QubicDB core, written in Go, is a persistent memory engine for LLM apps that simulates brain-like storage with neurons, synapses, and self-organizing matrices per index. It solves the cold-start problem by keeping personalized memories alive across sessions via writes, hybrid lexical-vector searches, and token-aware context assembly for prompts.
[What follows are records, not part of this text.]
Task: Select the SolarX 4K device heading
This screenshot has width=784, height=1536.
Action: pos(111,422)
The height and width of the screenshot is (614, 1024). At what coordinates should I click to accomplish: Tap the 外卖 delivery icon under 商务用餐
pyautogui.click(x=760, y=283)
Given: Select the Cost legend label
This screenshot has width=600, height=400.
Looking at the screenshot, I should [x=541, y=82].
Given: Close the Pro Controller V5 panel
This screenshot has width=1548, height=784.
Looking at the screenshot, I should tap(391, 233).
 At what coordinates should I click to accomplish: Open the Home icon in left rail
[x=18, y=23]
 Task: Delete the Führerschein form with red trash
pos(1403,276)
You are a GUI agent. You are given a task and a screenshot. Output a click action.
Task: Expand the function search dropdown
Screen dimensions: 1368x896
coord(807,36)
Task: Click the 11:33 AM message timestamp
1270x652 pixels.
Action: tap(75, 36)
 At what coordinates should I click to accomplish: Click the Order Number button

Deploy it via Docker with a simple run command, configure via CLI flags, YAML, or env vars, and query through REST APIs like `/v1/write`, `/v1/search`, or MongoDB-style `/v1/command`.

Why is it gaining traction?

It stands out with per-index isolation for multi-tenant scalability, Hebbian learning for associative recall beyond plain vectors, and lifecycle states that auto-consolidate idle memories to disk. Developers dig the brain API endpoints for organic writes/recalls, sentiment boosts in search, and runtime config patching without restarts. Docker Hub pulls and OpenAPI spec make prototyping fast.

Who should use this?

Backend devs building LLM agents or chatbots needing user-specific long-term memory, like personalized assistants tracking preferences across conversations. Teams handling multi-user RAG setups where generic vector stores fall short on associations and metadata filtering. Go enthusiasts wanting a drop-in memory layer for DeepAgent integrations.

Verdict

Try it for LLM memory prototypes—excellent docs and Docker make it accessible despite 79 stars and 1.0% credibility score signaling early maturity. Solid for experiments, but monitor stability in production until adoption grows.

(198 words)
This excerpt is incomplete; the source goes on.